OBJECTIVE: Longitudinal comparison of prescribed energy, actually administered energy, and energy expenditure (EE) predicted by Schofield's equations to actual EE, as determined by daily indirect calorimetry measurements in critically ill children during the first 7 days following admission.

DESIGN: Observational study.

SETTING: Pediatric intensive care unit, high and medium care wards, in a university hospital.

PATIENTS: Forty-six mechanically ventilated and spontaneously breathing infants and children (0-18 yrs) who were admitted with sepsis or following major abdominal or thoracic surgery or trauma.

INTERVENTIONS: Daily indirect calorimetry measurements and assessment of energy balance.

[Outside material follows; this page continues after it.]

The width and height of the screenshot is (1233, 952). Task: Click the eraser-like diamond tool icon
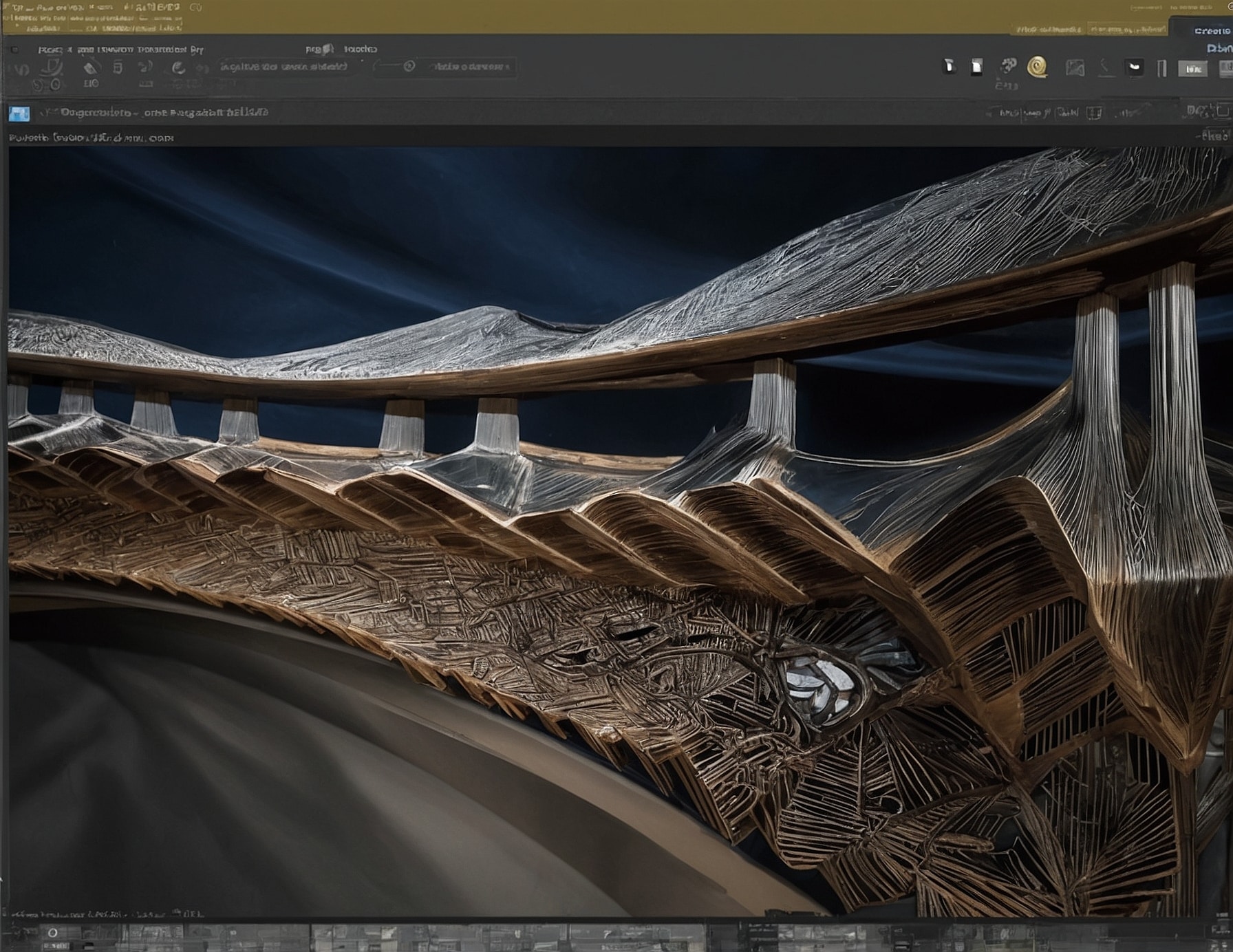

MEASUREMENTS AND MAIN RESULTS: Energy balance studies were performed for a total of 298 admission days in 13 sepsis, 27 surgery, and 6 trauma patients. Indirect calorimetry measurements were performed on 89% of the days. Mean measured EE was 44.6 +/- 15 kcal/kg.d and equaled predicted EE (44.2 +/- 12 kcal/kg.d; p = .56). Measured EE did not change over time, neither overall nor in diagnostic subgroups. Overall, median (range) administered energy was 31.1 (0-119) kcal/kg.d, which was significantly lower than measured EE (p < .001) and predicted EE (p < .001). Patients were underfed on 60% of days and overfed on 28% of days. Administered energy rose significantly in the course of admission, independently of diagnostic category, and did not differ from prescribed energy (p = .42). Energy intake was significantly higher in sepsis patients than in surgery and trauma patients during the whole course of the study (p < .01). The cumulative energy balance was positive only in sepsis patients. The administration of parenteral feeding was the single significant factor determining energy intake in mixed-effect modeling.

CONCLUSIONS: Measured EE was stable and not significantly different from predicted values over the course of hospitalization. Underfeeding was frequently present and mainly due to prescription and administration of energy amounts inferior to measured EE values in enterally fed patients.